Segment Open

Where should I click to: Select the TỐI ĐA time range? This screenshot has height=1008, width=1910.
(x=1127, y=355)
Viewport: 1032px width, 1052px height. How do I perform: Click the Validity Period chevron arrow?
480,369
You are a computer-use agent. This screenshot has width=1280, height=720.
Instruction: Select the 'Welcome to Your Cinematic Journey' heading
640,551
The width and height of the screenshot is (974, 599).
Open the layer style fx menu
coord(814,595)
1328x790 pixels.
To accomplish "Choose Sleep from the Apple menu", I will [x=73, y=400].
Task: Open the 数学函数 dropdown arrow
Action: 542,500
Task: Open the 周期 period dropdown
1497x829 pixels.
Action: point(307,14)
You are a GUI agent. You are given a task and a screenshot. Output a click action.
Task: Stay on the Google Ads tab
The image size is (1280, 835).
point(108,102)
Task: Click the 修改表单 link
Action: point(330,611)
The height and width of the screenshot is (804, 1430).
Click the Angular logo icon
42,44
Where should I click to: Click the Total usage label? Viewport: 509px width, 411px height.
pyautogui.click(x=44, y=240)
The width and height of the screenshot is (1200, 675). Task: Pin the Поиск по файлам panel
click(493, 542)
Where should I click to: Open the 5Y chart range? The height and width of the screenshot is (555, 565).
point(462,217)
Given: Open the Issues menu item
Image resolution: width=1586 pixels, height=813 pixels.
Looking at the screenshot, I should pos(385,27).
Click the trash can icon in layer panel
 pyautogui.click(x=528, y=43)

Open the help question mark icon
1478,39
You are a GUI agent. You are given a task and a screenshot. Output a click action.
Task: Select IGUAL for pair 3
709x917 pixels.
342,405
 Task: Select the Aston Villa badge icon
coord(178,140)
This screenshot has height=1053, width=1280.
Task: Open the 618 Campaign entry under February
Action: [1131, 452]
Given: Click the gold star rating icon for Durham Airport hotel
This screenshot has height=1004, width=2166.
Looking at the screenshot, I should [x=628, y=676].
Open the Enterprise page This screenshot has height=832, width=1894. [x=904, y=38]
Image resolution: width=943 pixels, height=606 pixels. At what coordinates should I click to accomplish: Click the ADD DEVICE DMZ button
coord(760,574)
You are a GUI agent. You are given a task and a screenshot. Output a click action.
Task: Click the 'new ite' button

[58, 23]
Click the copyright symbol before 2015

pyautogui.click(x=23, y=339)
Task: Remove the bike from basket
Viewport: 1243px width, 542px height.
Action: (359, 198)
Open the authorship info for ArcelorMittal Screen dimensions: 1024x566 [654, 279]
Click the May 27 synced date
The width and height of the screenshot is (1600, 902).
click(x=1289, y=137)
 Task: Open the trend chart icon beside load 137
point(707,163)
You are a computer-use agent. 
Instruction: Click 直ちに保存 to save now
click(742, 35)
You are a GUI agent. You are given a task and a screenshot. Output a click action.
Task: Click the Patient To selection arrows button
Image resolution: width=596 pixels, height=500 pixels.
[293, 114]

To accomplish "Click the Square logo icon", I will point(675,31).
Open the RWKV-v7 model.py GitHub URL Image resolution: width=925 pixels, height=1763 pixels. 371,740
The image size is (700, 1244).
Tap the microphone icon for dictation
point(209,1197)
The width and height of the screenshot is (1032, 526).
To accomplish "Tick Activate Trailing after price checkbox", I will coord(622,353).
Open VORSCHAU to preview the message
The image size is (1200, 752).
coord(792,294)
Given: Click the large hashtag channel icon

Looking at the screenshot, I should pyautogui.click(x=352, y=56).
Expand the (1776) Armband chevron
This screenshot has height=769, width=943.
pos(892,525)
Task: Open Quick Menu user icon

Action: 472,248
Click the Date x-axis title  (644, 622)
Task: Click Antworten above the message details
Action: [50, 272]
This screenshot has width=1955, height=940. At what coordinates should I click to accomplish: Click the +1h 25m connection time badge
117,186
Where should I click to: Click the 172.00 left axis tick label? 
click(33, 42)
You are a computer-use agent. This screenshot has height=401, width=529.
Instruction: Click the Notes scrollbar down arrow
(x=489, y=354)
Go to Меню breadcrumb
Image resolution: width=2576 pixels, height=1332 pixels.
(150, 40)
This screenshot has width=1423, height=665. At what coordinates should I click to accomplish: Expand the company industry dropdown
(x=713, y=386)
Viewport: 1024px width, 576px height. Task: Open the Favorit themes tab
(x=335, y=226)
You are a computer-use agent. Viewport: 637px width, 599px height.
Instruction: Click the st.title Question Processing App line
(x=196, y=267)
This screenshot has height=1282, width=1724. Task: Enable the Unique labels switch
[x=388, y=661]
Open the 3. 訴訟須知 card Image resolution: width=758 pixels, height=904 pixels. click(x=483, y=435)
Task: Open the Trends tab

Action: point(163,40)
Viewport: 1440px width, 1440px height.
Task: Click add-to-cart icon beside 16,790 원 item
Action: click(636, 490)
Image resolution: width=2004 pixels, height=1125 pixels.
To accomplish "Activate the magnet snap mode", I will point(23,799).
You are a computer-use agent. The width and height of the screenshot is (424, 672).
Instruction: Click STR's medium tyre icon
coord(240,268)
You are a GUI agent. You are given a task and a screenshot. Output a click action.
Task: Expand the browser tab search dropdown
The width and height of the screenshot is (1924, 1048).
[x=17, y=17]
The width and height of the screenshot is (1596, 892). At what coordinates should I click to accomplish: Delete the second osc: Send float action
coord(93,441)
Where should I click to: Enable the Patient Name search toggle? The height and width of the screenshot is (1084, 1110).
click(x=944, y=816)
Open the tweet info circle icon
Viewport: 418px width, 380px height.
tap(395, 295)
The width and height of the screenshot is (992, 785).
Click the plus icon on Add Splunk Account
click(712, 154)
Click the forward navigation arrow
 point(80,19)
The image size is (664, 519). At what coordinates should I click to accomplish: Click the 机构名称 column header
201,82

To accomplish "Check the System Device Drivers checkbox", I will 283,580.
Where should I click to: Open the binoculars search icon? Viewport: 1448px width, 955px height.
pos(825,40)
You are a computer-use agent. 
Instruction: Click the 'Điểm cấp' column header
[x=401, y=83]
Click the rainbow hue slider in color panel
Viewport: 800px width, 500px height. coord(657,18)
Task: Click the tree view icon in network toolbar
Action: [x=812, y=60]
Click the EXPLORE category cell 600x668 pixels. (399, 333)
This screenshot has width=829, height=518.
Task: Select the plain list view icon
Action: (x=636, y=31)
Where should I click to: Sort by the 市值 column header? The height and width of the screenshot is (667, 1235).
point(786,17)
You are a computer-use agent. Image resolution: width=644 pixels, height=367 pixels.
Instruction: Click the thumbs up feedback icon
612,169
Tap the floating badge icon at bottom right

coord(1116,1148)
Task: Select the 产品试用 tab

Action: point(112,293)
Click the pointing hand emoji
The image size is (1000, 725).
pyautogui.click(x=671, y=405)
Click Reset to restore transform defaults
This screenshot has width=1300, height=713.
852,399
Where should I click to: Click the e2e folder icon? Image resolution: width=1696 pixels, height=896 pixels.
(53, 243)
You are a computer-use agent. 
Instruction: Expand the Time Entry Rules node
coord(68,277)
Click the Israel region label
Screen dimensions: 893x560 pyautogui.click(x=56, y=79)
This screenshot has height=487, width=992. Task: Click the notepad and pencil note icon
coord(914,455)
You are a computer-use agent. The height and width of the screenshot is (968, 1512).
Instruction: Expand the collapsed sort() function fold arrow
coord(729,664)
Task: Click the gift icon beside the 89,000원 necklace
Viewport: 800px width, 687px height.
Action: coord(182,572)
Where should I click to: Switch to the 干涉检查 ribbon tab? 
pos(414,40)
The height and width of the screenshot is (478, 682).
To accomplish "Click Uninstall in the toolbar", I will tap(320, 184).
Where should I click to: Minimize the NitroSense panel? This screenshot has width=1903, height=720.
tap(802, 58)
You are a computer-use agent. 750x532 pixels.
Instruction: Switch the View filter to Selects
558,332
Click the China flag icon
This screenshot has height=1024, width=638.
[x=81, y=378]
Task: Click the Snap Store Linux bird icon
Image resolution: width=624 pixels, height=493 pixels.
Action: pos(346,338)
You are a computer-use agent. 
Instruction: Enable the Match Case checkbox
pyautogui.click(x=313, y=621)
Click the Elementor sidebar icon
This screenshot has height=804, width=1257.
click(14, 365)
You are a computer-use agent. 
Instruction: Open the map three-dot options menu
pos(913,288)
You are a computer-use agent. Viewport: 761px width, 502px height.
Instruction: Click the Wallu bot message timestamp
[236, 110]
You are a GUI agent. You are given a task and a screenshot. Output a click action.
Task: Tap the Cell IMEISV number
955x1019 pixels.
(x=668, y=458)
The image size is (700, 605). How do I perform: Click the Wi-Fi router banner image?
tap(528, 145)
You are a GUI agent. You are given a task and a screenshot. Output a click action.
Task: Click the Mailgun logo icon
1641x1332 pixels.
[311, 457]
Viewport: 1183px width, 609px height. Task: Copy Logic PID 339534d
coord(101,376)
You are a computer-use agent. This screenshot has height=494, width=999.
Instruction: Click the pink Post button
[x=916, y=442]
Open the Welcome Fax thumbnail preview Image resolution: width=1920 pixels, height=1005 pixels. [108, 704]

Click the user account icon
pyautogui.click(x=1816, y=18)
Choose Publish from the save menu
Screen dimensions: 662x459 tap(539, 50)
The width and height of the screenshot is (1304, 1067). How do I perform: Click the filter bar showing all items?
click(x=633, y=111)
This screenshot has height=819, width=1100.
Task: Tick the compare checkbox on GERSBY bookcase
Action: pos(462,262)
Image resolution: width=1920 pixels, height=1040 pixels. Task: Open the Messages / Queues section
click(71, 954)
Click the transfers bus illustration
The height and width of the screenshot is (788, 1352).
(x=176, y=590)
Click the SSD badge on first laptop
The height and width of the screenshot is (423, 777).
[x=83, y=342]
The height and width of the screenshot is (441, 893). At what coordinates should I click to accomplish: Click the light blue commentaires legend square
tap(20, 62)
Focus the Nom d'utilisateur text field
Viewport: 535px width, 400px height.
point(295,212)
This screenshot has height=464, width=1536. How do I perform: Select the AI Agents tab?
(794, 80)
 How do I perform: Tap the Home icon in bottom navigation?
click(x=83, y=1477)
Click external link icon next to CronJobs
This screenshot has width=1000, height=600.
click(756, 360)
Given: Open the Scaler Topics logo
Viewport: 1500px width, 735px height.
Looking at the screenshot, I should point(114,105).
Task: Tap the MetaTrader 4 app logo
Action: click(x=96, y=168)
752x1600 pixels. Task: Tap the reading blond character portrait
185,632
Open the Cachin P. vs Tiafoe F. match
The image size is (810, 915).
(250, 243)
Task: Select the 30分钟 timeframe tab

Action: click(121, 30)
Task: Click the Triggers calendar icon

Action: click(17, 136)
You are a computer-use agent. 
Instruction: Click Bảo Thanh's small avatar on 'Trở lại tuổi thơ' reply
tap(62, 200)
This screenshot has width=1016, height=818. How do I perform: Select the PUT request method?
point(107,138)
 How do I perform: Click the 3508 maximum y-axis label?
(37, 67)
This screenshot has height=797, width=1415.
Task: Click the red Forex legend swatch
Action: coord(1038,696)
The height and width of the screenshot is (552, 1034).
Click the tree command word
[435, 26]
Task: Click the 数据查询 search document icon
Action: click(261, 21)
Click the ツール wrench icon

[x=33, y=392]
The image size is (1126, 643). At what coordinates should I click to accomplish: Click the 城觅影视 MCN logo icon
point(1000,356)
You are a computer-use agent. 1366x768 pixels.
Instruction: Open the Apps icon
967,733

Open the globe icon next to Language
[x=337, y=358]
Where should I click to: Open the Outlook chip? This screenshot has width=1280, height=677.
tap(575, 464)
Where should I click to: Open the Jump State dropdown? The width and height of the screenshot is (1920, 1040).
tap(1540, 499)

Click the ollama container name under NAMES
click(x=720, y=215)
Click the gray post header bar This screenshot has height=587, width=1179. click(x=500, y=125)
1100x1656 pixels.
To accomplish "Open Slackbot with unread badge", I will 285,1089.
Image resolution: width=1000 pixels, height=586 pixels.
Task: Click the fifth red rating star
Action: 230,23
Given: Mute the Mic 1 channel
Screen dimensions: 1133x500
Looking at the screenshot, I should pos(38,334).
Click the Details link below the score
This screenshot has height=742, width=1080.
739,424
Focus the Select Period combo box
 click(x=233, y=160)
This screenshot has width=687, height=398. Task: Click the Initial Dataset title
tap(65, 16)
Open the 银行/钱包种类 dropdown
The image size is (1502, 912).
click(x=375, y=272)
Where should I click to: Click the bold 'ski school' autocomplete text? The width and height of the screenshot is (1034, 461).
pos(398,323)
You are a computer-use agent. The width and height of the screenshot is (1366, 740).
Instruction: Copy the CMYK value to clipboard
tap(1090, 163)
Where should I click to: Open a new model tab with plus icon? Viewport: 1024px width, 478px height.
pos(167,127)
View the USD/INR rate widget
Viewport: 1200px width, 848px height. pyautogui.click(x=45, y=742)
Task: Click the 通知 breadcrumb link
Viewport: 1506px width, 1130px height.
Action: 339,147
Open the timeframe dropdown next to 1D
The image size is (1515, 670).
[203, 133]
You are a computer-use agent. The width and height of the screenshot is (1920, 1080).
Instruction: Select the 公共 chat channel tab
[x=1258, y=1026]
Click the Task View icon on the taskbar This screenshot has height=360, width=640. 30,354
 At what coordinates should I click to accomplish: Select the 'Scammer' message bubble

Segment Closed

> **Work order**
Your answer should be a single number, which is the count of lines in the data above that include the word "breadcrumb".

> **Answer section**
2